There are many formulas for testicular volume. The most used is the Lambert formula: L × W × H × 0.71. The discrepancy in size can be determined by subtracting the left testicle volume from the right testicle volume and dividing the result by the right testicle volume.
As for semen analysis, blood work is also not routinely checked for asymptomatic, incidentally diagnosed varicoceles in adolescents who have no medical or family history significant for endocrine or genetic diseases.
Surgical repair is offered for:
Left testicular hypotrophy of ≥20% or ≥2 mL
Bilateral testicular hypotrophy
Increasing volume discrepancy during observation protocol
Discomfort, with the understanding that pain may persist after surgery
Abnormal semen analysis in Tanner V patients
Patient preference: Some do not like the way the varicocele looks or feels
American Urological Association guidelines recommend that adolescents with a varicocele with normal ipsilateral testicular size be offered follow-up monitoring with annual testicular measurements and, if possible, a semen analysis.
The Practice Committee of the American Society of Reproductive Medicine recommends that adolescents with a varicocele and objective evidence of reduced ipsilateral testicular size be offered varicocele repair.
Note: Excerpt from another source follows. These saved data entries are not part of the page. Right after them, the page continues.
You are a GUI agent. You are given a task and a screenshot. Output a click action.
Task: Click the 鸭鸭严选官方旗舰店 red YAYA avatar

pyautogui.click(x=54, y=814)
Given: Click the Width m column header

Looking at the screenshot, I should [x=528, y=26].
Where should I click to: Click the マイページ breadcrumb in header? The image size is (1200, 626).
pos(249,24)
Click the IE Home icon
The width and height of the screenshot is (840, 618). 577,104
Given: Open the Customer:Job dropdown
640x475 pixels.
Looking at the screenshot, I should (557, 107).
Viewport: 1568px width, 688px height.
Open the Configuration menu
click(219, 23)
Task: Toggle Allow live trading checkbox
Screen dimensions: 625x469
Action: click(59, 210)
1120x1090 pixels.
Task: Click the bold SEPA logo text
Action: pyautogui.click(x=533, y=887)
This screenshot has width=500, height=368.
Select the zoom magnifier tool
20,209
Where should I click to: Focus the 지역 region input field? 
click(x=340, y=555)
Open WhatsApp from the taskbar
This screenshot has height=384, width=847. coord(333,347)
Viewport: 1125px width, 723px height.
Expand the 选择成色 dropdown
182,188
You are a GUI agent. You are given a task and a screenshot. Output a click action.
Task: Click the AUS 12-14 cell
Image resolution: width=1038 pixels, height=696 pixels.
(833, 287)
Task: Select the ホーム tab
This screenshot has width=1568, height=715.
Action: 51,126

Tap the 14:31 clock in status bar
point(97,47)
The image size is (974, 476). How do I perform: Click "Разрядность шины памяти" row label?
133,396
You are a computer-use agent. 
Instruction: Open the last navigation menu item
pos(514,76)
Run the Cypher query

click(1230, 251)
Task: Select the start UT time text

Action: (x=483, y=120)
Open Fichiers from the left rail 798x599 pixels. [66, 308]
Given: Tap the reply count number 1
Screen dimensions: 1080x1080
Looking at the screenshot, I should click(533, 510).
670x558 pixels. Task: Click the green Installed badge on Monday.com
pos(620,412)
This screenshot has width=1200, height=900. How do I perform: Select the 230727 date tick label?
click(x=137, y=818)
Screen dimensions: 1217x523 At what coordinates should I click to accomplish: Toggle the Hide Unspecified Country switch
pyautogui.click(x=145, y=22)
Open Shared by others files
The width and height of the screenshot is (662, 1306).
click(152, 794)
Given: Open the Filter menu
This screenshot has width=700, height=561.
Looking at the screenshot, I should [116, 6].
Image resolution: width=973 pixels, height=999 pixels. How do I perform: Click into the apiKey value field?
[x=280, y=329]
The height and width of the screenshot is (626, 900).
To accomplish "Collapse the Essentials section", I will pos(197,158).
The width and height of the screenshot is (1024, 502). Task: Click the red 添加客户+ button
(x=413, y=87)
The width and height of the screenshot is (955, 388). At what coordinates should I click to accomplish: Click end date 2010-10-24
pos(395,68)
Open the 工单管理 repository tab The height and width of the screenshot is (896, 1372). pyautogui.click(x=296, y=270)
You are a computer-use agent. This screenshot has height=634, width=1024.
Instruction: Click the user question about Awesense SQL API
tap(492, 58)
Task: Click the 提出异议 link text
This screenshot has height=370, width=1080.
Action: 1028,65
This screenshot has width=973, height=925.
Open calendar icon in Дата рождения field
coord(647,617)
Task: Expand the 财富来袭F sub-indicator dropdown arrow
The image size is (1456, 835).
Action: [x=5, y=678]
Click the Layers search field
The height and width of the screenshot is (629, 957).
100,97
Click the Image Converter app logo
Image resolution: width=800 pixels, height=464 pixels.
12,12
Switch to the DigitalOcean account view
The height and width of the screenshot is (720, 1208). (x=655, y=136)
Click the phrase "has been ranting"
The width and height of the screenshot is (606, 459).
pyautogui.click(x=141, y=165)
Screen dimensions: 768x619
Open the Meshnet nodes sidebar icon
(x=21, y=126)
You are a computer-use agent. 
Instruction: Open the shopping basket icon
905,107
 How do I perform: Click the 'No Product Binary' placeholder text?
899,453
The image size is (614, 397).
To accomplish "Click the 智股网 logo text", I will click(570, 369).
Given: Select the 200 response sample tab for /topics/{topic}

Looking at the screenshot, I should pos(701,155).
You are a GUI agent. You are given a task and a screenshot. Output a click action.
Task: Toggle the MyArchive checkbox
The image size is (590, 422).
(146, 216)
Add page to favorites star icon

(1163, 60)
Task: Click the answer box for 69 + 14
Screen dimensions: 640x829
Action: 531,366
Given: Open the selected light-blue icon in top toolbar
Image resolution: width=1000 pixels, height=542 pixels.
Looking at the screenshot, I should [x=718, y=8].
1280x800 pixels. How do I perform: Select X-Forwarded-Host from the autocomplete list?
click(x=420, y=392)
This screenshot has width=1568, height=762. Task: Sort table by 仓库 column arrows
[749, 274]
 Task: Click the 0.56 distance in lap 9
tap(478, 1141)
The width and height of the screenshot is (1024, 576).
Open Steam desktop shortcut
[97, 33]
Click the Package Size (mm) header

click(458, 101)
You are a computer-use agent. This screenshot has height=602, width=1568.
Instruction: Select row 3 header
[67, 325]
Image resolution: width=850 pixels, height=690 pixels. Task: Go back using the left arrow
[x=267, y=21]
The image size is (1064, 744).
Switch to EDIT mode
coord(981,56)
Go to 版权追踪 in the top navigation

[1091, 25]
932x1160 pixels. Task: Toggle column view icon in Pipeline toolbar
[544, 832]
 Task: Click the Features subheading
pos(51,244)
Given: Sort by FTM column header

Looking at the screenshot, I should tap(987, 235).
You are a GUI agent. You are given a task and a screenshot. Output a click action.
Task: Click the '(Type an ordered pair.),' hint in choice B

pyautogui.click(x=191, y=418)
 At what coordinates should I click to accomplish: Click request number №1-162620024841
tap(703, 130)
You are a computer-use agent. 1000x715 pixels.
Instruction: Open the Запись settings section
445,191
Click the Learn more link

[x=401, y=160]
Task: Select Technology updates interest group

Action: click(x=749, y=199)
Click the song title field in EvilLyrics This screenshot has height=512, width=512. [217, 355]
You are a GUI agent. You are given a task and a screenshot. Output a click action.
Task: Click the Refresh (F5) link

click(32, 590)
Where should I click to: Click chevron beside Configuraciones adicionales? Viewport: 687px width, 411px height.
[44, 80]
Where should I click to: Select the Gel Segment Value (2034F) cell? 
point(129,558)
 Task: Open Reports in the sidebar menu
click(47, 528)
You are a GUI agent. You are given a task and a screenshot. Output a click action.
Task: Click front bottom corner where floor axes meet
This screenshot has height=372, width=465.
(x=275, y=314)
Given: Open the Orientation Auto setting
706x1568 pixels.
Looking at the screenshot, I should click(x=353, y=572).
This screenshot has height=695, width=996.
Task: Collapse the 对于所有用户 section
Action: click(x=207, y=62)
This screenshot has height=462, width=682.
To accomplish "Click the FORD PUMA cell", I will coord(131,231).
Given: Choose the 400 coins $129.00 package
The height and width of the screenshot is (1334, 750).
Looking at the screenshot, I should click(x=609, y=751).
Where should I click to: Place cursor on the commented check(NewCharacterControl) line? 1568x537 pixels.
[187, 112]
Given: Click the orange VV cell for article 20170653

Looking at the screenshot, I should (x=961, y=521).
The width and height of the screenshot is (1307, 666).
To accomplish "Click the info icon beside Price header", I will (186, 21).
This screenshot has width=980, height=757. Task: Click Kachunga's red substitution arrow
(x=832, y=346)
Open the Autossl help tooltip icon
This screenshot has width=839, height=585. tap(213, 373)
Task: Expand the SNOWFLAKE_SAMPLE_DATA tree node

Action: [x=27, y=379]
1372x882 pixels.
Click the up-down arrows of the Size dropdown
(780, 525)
Adolescents with a varicocele but normal ipsilateral testicular size should be offered follow-up monitoring with annual objective measurements of testicular size and/or semen analysis.
The European Association of Urology recommends surgical repair for adolescents with progressive failure of testicular development documented by serial clinical examination.
Surgical procedures for adolescents are the same as for adults. Surgical options include subinguinal microsurgical, open inguinal, high retroperitoneal, and laparoscopic repair.
The subinguinal microscopic approach provides the advantage of sparing the artery and the lymphatics. This results in both high success rates and the lowest complication rates, the most frequent complication being hydroceles. However, this approach is the most technically involved.
The ligation of the internal spermatic vessels above the level of the internal inguinal ring is performed by either open or laparoscopic approach, with the latter method gaining in popularity. The added magnification during laparoscopy facilitates artery- and lymphatic-sparing techniques, decreasing hydrocele formation.
Practice patterns among urologists vary widely. The choice of procedure is based on the surgeon’s preference and familiarity with a technique.